O ato na Avenida Paulista foi dividido em três blocos. O primeiro, com falas de lideranças das centrais sindicais. O segundo foi marcado por discursos de integrantes do movimento estudantil. Já o terceiro abria espaço para as falas de políticos. O petista Fernando Haddad discursou contra os cortes na Educação e convocou os manifestantes a não deixarem as ruas até que o presidente “devolva cada centavo” retirado da área. Derrotado por Bolsonaro nas últimas eleições, Haddad criticou o presidente. “Nós vamos educar Bolsonaro. É ele que precisa ser educado, e nós vamos dar essa lição a ele até ele aprender”, disse. Ironizou ainda a viagem aos EUA, “a nação que decidiu servir”.

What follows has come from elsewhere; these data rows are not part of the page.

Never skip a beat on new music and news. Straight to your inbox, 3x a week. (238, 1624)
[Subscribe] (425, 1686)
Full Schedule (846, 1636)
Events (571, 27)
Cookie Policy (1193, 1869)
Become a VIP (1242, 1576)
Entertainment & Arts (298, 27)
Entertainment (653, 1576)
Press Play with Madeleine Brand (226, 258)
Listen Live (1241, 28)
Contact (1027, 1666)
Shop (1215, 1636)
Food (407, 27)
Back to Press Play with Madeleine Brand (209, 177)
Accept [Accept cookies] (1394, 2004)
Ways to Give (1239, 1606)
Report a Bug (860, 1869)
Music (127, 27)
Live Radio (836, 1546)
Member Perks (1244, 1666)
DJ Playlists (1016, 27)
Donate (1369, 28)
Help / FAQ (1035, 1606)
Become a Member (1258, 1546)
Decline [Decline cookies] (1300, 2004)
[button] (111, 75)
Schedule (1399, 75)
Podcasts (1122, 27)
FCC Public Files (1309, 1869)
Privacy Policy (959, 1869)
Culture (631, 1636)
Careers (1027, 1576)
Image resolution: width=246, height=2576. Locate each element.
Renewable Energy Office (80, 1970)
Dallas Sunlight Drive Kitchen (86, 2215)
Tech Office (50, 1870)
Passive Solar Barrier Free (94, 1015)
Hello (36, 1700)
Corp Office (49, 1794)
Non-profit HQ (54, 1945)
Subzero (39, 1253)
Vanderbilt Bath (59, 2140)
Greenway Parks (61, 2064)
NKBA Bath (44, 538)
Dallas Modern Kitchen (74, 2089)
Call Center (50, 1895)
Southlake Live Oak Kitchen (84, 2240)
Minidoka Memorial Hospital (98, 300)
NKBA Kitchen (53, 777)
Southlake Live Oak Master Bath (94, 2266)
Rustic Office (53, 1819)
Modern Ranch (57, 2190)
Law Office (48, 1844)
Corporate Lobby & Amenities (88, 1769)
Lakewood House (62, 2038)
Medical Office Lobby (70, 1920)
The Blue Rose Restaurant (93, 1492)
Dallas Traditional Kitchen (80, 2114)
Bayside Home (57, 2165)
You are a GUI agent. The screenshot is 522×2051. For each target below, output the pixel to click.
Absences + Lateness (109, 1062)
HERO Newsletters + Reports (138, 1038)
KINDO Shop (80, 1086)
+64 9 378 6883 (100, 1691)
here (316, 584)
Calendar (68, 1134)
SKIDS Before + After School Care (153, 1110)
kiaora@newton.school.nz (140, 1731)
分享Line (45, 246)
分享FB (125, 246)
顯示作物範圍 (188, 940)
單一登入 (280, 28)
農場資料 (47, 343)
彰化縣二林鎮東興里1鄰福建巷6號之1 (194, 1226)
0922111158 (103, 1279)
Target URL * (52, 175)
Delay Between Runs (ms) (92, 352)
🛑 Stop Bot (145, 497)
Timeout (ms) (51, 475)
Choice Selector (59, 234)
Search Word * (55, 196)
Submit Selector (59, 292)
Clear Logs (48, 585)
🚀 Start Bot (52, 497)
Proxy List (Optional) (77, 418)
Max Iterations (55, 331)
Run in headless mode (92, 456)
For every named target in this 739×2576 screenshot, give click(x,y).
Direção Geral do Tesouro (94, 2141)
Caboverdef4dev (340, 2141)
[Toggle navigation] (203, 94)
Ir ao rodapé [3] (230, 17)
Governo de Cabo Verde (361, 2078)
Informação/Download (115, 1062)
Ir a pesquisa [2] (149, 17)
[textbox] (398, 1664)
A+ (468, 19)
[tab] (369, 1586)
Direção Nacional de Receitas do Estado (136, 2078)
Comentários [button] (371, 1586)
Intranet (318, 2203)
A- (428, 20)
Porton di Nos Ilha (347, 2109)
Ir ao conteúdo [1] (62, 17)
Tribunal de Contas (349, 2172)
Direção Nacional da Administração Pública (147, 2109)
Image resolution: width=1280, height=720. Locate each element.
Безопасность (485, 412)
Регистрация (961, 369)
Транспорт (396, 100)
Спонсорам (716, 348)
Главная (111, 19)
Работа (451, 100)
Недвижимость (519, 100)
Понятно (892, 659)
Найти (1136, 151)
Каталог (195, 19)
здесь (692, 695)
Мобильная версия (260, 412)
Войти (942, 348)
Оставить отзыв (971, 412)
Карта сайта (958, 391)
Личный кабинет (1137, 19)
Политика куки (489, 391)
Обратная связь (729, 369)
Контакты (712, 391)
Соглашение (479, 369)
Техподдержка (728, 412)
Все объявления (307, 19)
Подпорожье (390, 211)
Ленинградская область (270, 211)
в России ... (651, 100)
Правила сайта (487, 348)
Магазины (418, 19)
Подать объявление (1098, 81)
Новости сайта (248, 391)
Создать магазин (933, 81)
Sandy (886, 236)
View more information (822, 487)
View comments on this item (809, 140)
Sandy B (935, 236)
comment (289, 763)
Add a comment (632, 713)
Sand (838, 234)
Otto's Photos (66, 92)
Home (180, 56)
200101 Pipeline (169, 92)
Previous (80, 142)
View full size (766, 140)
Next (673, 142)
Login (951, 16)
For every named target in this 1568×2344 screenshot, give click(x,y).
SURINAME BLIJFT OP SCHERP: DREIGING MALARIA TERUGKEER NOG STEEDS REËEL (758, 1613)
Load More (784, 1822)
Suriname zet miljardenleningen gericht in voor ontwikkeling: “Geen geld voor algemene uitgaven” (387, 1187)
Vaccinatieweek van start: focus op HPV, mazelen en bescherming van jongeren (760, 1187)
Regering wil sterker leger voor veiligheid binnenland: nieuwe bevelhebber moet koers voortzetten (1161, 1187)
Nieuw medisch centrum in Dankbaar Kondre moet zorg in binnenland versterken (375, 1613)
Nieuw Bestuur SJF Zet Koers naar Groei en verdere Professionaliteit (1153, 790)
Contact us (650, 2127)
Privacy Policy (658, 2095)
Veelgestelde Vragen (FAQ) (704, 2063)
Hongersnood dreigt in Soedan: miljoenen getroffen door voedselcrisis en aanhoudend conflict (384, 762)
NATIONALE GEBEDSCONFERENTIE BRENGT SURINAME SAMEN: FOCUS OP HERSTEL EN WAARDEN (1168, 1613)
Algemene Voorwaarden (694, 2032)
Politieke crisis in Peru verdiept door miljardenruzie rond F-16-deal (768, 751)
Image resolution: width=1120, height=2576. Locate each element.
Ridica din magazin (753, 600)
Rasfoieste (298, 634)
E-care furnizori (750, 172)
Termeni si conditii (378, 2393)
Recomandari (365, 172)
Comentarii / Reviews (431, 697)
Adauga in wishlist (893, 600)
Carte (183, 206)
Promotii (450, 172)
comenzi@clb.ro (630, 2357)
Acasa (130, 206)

No Rio, o ato também uniu sindicatos dos professores e estudantes, de secundaristas a universitários. “A luta unificou, é estudante junto com trabalhador!”, cantavam os manifestantes. “Somos sofressoras e não professoras. Esse estado nos maltrata. Recebemos um salário irrisório que não condiz com a nossa profissão. Trabalhei 51 anos em escola, como professora e supervisora”, reclamava Marina Gomide, de 80 anos.